Hi, I mentioned in the DOC review thread that I'd like to start a separate discussion about the object registration for XML parsing in the DOC.
So, here it is... ;-) The attached HTML file outlines possible solutions here. I'm personally in favour of the one outlined in section 2.3 (combined with 2.2). Would greatly appreciate people's feedback since this will be added to the next revision of the DOC Design document.
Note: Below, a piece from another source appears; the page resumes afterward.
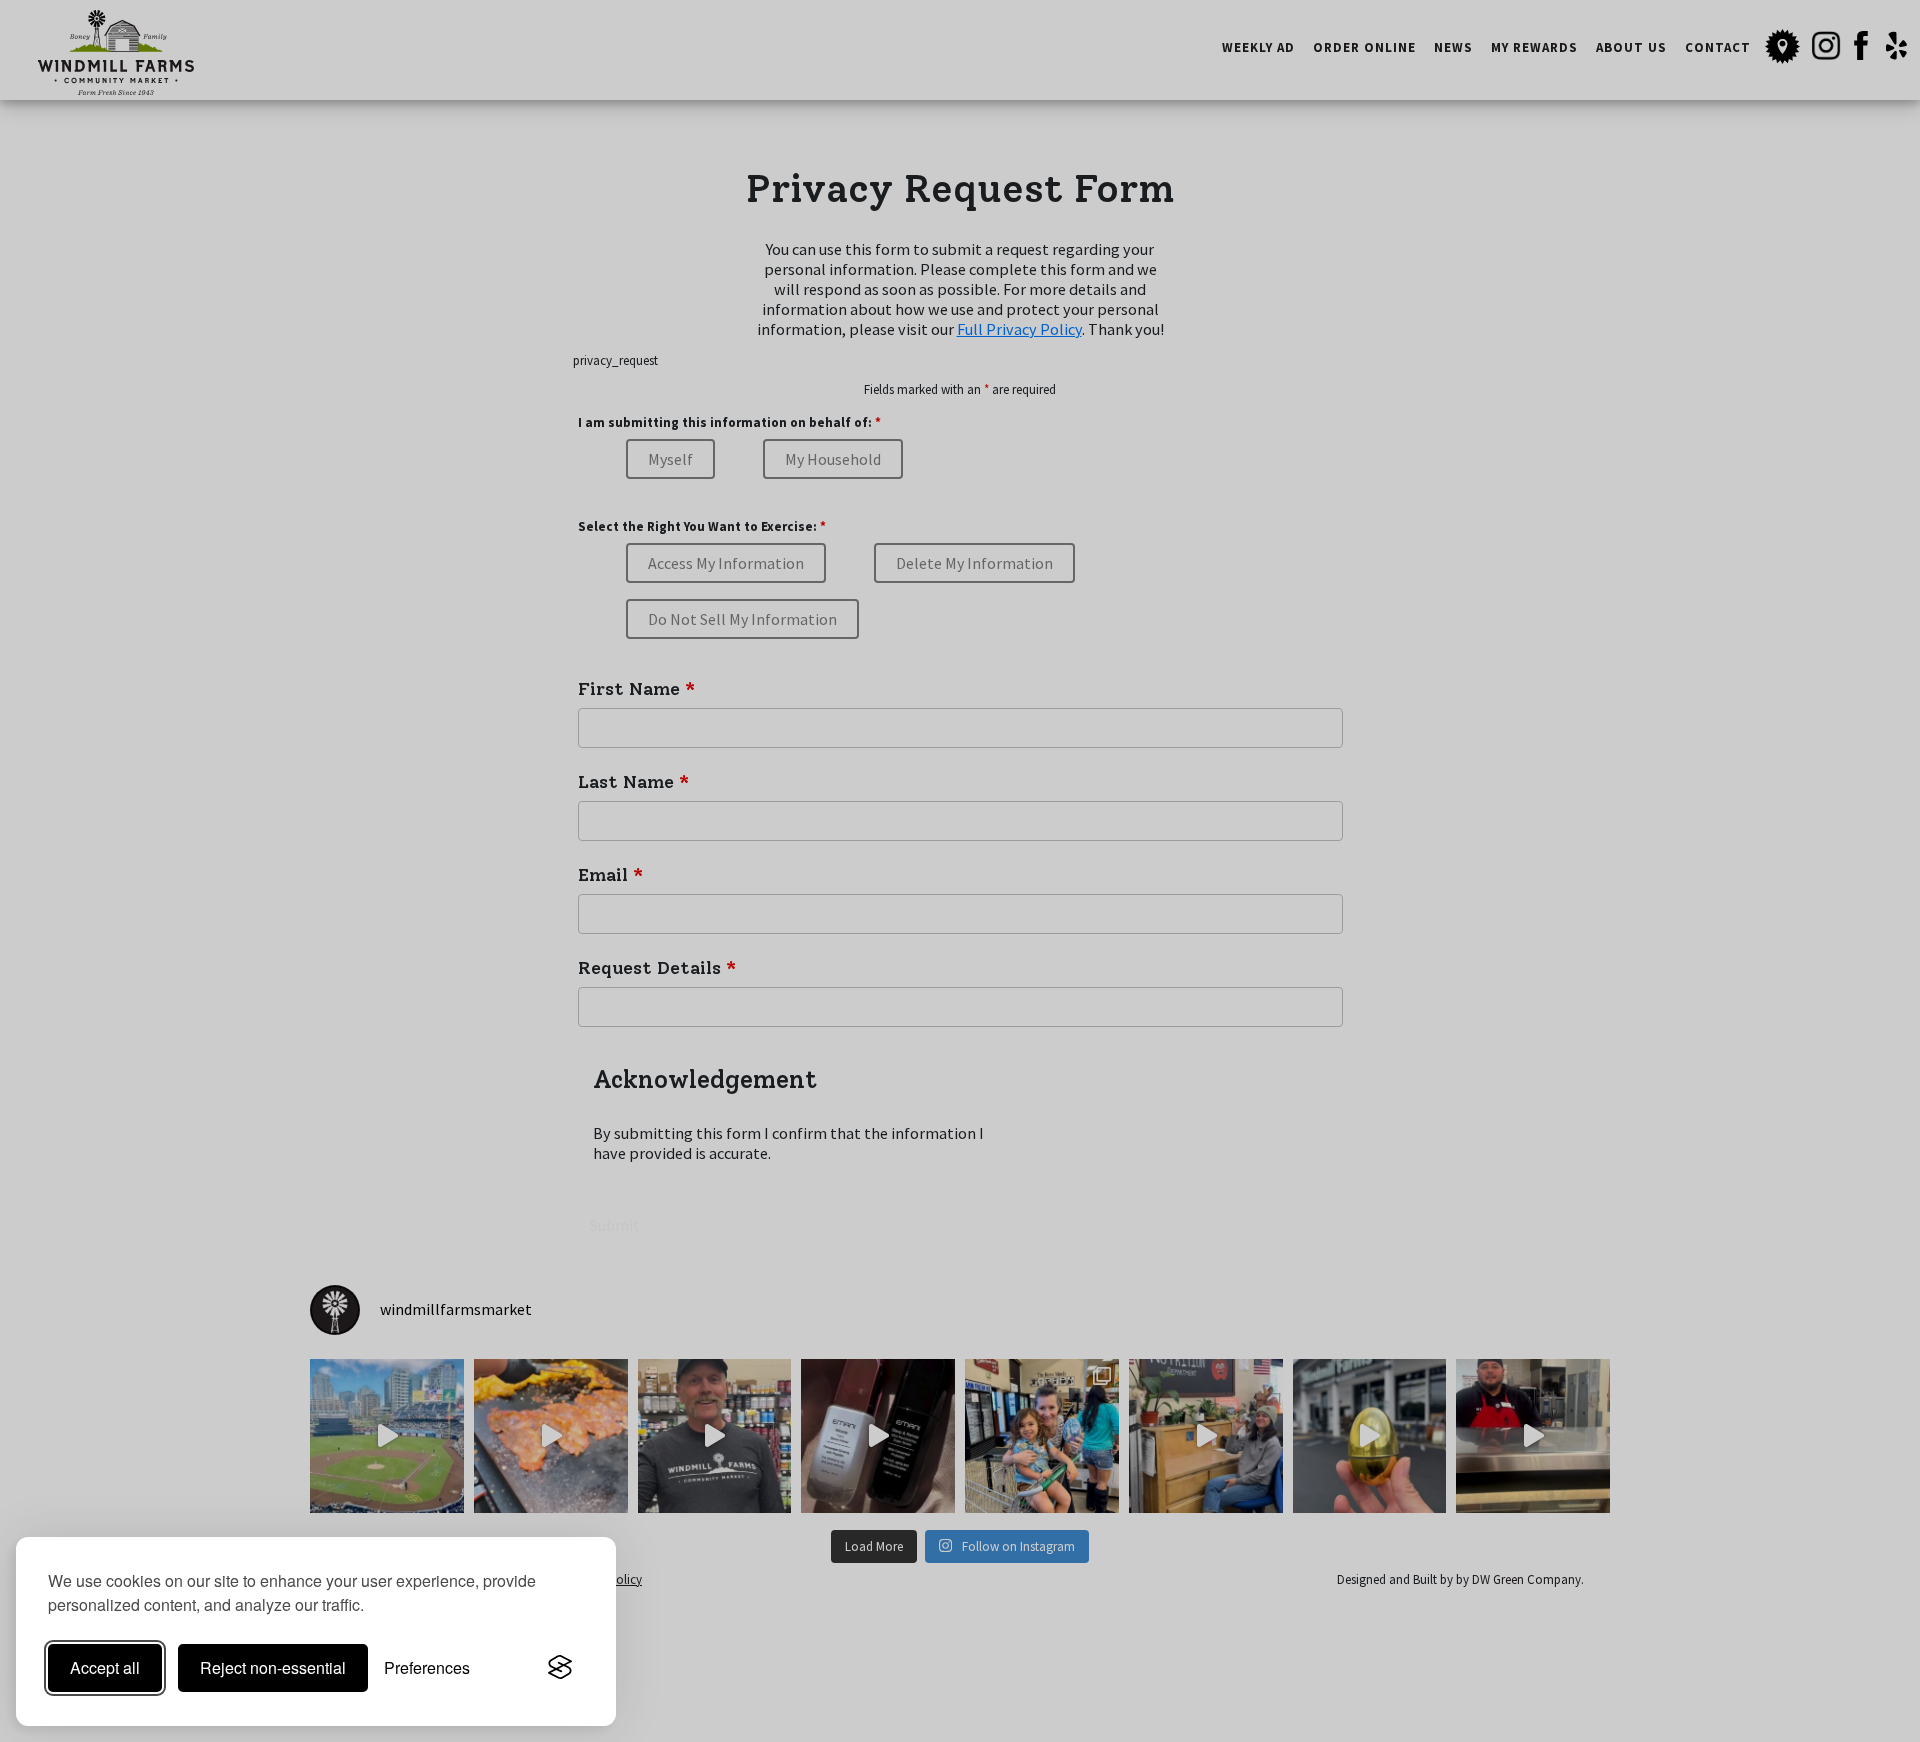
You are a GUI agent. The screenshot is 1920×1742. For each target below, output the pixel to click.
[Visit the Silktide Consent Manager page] (560, 1668)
Thanks, Darren.Title: Object Registration for XML Parsing
Object Registration for XML Parsing
1. Introduction
The purpose of this document is to outline the way that XML parsing is done using the Data Object Cache.
1.1. XML to Object Conversion
The Data Object Cache uses the can_handle() and from_xml() methods of the DataObject class as a factory for generating a new object from a snippet of XML.
In general this is done using code like:
class DataObjectCache(DataObject): # ... @classmethod def find_class_to_handle( cls, node ): <2> """ Find a class that handles a node in the known_classes list. """ for klass in cls.known_classes: if klass.can_handle( node ): return klass return None @classmethod def create_doc_from_xml( cls, parent, node ): <1> # Use same parent, skip level by default new_parent = parent klass = cls.find_class_to_handle(node) if klass: obj = klass.from_xml(node) if obj: obj.parent = parent parent.children.append( obj ) new_parent = obj for child in node.getchildren(): cls.create_doc_from_xml( new_parent, child )
The create_doc_from_xml() (<1>) is recursively called to traverse the XML tree, and uses the method find_class_to_handle() (<2>) to find a class that will handle a given node.
For find_class_to_handle() to work, it needs to know in advance what classes are in the system, so that it can ask them whether they can handle the XML or not, etc.
2. Class Registration
There are various mechanisms for knowing what classes are available to instantiation, here I will try to outline what options there are:
2.1. Single Editable Registry
This is probably the most basic mechanism, but relies totally upon the list of possible classes being known at build-time.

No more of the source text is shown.